Es un error desestimar, por ejemplo, políticas educativas o en el ámbito de la salud que tiendan a solucionar problemas ancestrales en ambas áreas sólo porque no me agrada el gobierno o simplemente porque el éxito de la administración pudiera afectar las posibilidades del partido en que milito. El éxito de una administración sienta las bases del éxito del gobierno que lo reemplace. Aunque hablo de una situación ideal, se supone que esa es precisamente la meta que perseguimos.

Ha llamado la atención en las redes mi endoso a la campaña educativa de la Presidencia y del Ministerio de Obras Públicas para prevenir los accidentes de tránsito y reducir así las muertes por esa causa. Las estadísticas nos indican que las muertes en carreteras y calles de nuestras ciudades por el manejo imprudente superan las de por enfermedades cardiovasculares y otras causas. Mi esposa y yo pudimos haber muertos en febrero del 2014 en un accidente aparatoso cuando fuimos embestidos por detrás por un vehículo conducido a una velocidad espantosa. Muchos otros no han tenido la misma suerte.

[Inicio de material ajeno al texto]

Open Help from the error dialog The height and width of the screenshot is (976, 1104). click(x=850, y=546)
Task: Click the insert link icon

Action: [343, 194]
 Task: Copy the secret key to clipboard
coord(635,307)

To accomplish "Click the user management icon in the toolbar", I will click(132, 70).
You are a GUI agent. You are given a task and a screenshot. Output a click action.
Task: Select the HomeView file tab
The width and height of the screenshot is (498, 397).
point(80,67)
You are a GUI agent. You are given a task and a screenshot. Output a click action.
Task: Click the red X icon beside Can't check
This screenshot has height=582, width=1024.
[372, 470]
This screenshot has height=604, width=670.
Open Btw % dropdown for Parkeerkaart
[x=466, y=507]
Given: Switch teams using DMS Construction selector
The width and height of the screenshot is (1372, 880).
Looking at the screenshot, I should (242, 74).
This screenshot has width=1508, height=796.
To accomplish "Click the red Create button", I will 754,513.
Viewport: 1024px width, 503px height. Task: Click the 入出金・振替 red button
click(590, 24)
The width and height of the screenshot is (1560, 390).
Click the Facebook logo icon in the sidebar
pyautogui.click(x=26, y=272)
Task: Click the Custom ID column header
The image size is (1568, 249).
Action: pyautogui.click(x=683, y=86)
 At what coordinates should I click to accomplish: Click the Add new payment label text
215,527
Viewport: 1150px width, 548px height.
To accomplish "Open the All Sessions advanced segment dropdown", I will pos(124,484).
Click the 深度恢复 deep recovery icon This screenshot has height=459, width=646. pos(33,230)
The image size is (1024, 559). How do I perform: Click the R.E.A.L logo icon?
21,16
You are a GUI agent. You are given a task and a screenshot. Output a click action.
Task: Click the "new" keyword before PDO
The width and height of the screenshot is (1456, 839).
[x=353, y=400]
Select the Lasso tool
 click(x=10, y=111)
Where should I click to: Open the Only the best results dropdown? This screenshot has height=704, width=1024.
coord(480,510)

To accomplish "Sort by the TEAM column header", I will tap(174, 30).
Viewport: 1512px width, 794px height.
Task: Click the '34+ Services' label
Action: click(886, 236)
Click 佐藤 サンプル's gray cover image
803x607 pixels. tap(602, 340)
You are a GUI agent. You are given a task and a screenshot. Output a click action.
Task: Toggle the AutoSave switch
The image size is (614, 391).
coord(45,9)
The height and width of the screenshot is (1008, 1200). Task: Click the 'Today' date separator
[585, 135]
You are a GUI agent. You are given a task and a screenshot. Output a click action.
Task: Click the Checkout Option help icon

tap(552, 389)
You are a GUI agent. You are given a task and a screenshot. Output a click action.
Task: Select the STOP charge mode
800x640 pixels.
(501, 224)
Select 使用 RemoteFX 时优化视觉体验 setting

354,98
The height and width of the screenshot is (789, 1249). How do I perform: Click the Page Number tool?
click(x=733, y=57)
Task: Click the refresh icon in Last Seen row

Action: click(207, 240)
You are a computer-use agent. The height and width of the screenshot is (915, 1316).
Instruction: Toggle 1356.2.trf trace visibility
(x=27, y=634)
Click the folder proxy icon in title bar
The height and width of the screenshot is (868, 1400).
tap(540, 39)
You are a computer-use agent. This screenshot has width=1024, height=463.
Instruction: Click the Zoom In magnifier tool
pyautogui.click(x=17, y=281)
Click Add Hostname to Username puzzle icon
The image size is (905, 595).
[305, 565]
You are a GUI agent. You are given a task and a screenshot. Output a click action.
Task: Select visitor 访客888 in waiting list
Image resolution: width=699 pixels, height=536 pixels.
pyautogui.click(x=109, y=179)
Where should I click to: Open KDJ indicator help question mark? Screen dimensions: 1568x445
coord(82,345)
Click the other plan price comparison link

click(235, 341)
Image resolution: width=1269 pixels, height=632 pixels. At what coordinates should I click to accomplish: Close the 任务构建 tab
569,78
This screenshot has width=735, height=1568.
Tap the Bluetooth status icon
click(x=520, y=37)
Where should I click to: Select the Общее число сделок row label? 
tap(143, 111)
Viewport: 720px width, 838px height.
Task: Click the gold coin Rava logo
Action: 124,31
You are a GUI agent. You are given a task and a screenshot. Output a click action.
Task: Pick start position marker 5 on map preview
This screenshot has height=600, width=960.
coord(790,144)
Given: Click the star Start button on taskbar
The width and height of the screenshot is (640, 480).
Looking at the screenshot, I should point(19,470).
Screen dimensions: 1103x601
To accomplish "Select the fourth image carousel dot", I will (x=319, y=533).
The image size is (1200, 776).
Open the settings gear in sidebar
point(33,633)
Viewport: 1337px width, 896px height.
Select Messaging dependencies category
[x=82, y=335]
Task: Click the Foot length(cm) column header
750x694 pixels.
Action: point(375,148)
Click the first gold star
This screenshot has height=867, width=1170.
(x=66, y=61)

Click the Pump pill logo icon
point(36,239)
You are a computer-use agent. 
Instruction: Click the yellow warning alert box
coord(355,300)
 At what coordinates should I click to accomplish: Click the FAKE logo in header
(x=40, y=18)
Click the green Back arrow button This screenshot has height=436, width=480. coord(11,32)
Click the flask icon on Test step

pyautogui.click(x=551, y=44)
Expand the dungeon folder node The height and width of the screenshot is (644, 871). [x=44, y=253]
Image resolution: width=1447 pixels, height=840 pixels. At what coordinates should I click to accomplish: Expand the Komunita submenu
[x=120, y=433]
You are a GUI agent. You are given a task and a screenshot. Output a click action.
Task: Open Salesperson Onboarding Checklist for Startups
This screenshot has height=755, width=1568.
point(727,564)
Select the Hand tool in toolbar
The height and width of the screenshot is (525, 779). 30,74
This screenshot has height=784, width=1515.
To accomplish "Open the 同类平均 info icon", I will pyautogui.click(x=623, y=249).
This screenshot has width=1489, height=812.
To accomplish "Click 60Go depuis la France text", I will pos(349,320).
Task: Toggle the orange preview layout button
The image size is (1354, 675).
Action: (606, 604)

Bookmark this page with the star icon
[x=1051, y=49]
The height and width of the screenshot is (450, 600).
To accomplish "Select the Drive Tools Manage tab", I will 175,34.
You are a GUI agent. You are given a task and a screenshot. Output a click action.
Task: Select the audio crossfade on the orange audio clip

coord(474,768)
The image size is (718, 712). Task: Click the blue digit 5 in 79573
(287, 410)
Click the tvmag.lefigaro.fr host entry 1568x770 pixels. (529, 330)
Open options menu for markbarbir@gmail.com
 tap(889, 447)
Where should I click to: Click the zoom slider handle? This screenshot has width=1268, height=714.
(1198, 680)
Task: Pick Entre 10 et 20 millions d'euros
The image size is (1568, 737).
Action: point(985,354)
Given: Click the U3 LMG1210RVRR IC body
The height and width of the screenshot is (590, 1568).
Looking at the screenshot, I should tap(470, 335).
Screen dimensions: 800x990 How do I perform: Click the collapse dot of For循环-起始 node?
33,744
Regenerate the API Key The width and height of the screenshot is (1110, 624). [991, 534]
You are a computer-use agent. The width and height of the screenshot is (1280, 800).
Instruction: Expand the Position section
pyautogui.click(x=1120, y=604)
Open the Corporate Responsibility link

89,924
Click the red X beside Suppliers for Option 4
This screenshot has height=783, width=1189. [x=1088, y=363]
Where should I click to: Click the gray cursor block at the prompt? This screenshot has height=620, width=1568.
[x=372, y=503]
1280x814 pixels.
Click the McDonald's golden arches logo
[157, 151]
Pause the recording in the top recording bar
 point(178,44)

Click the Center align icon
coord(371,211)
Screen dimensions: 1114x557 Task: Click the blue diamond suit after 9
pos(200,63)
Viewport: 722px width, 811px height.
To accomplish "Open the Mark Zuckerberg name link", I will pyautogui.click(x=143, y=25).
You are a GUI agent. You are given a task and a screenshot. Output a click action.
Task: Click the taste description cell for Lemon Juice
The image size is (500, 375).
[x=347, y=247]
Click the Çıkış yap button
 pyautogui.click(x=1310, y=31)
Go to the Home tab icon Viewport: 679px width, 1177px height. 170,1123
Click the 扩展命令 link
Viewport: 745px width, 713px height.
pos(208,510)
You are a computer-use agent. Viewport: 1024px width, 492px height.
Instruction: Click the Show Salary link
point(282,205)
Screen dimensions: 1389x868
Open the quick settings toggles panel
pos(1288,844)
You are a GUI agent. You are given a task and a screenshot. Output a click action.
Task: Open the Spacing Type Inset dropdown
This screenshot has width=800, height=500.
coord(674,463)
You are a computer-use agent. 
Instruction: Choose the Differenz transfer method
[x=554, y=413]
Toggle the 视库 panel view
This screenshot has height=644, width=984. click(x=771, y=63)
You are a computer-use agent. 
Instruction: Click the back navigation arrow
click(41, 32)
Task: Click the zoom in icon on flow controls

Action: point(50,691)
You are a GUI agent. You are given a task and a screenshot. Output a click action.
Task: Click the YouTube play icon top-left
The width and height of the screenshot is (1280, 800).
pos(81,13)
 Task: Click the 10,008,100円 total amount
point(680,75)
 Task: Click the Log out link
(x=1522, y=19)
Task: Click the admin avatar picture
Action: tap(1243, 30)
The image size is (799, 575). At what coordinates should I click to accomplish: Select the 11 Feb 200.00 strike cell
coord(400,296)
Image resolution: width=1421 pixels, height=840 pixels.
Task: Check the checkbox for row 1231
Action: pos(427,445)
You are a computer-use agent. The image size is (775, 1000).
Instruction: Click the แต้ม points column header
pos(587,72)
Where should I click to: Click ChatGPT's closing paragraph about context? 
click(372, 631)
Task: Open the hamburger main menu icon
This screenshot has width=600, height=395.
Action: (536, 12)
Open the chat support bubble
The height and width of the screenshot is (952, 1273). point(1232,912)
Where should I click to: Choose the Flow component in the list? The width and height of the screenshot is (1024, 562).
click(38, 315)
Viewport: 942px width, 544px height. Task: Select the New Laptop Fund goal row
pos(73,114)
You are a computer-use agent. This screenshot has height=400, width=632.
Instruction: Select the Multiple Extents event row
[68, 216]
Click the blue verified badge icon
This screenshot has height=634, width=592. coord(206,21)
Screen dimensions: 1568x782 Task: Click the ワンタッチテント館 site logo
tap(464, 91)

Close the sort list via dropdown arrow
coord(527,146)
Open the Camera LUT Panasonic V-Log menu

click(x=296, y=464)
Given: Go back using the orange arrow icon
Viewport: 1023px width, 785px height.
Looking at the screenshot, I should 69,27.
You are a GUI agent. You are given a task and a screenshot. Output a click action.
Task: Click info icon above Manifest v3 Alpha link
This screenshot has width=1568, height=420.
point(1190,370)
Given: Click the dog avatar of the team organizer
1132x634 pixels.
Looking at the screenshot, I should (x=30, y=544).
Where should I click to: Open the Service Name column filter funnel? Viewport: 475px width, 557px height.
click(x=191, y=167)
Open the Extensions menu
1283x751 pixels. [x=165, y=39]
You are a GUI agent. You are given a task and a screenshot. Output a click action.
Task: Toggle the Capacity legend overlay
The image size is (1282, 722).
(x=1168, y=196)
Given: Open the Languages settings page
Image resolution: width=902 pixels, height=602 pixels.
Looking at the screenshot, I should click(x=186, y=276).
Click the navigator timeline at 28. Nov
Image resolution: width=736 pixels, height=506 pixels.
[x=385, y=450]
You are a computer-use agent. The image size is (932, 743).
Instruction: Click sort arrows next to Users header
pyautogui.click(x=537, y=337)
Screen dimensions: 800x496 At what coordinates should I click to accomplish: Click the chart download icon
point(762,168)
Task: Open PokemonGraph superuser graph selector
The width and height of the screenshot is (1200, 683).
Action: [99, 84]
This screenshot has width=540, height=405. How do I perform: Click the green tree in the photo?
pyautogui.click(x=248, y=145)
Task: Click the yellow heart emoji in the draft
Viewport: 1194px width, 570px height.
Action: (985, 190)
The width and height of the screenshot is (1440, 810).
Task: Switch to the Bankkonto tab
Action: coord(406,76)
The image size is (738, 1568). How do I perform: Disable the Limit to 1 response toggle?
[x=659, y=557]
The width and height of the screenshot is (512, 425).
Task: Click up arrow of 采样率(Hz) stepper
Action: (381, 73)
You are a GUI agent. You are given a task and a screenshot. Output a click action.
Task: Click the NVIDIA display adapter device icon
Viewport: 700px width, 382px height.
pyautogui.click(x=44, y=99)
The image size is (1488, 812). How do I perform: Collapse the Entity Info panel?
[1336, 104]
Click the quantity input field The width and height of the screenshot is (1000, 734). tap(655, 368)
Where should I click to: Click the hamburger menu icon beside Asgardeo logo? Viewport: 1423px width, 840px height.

El gobierno podría consumir su talento creativo en otros objetivos y no lo criticaría si lo hiciera. Pero no puedo como ciudadano negarle el respaldo a una acción que busca proteger a la gente del manejo inadecuado que pone en peligro la vida de todo aquel que circula por la geografía nacional, por gente que ignora las leyes de tránsito e irrespeta cuantas normas existen. Y apoyaré todo cuanto entienda capaz de mejorar la convivencia armónica entre nosotros. A lo largo de mi vida he apoyado causas que no lo merecían y dejado pasar algunas muy nobles. Uno termina aprendiendo de sus propios errores.